▶ Texto para leitura
Argumentos racionais, por favor.

por Jorge Furtado
em 14 de setembro de 2014

A reação de Marina às críticas que tem recebido sobre o seu programa de governo, suas ideias e as ideias de sua equipe, é simplesmente infantil, irracional, e não contribui com a imagem de alguém que postula o cargo de Presidente da República.

Marina tem uma longa história de luta por grandes causas, elegeu-se várias vezes (sempre pelo PT) e ocupou cargos importantes, tem currículo de sobra para ser presidente. Mas não pode simplesmente cair no choro quando alguém questiona se é boa a sua ideia (os bancos gostam) de dar autonomia, por lei, para o Banco Central. Se é boa a sua ideia (os bancos também gostam) de acabar com a parte do dinheiro que deve ser emprestado a juros baixos, por exemplo, para a construção de casas populares. Ou quando alguém questiona o quanto devemos investir no pré-sal, se é bom mesmo esquecer o Mercosul (os americanos gostam) ou qual será, no seu governo, a política brasileira a respeito das pesquisas com as células tronco. (1) (2)

▶ Tarefas
**1)** Transcreva do texto sobre as críticas a Marina o trecho que começa em "Marina tem uma" e vai até "tronco. (1) (2)".
**2)** Responda com base no texto sobre as críticas a Marina:
(a) Em que data o texto foi publicado?
(b) Por qual partido Marina sempre se elegeu?
(c) Segundo o texto, de que ideia de Marina os americanos gostam?

▶ Trecho dos dados
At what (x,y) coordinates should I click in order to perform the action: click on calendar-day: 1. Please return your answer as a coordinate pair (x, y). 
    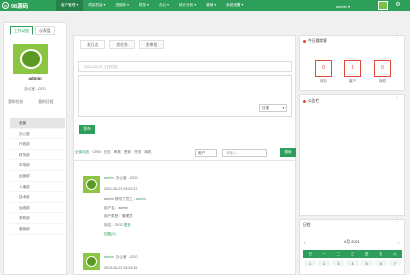
    Looking at the image, I should click on (310, 263).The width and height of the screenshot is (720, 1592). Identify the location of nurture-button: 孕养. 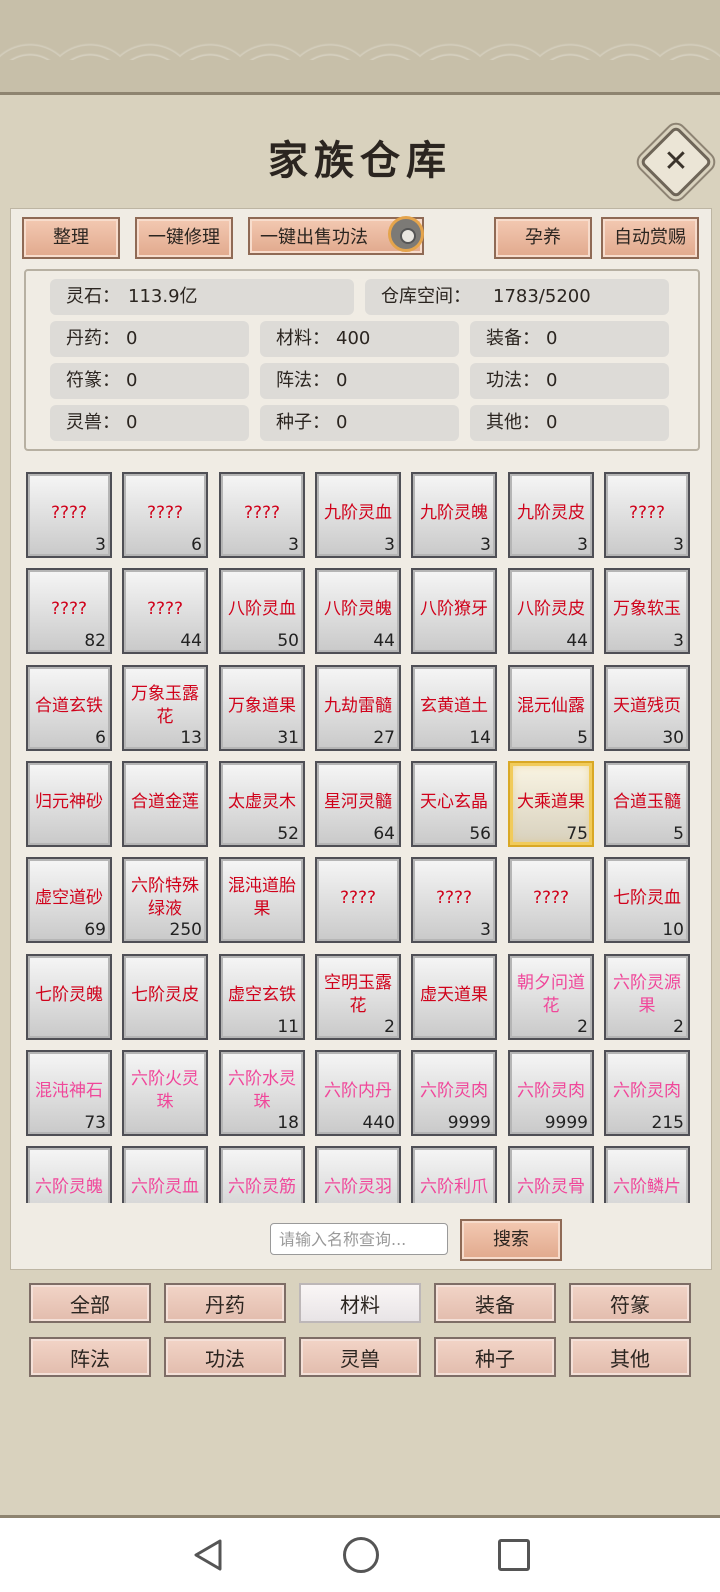
(543, 238).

▶ Respostas
**1)**
Marina tem uma longa história de luta por grandes causas, elegeu-se várias vezes (sempre pelo PT) e ocupou cargos importantes, tem currículo de sobra para ser presidente. Mas não pode simplesmente cair no choro quando alguém questiona se é boa a sua ideia (os bancos gostam) de dar autonomia, por lei, para o Banco Central. Se é boa a sua ideia (os bancos também gostam) de acabar com a parte do dinheiro que deve ser emprestado a juros baixos, por exemplo, para a construção de casas populares. Ou quando alguém questiona o quanto devemos investir no pré-sal, se é bom mesmo esquecer o Mercosul (os americanos gostam) ou qual será, no seu governo, a política brasileira a respeito das pesquisas com as células tronco. (1) (2)

**2)**
(a) Em 14 de setembro de 2014.
(b) Pelo PT.
(c) Da ideia de esquecer o Mercosul.